■ DIRECTIONS FOR THIS TASK:
A complete, word-for-word restatement of the entries is needed.

Saved data entries
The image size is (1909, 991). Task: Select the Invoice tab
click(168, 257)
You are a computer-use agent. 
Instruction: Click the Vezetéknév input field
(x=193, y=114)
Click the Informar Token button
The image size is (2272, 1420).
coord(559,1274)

■ RESPONSE TO THE TASK:
The image size is (1909, 991). Task: Select the Invoice tab
click(168, 257)
You are a computer-use agent. 
Instruction: Click the Vezetéknév input field
(x=193, y=114)
Click the Informar Token button
The image size is (2272, 1420).
coord(559,1274)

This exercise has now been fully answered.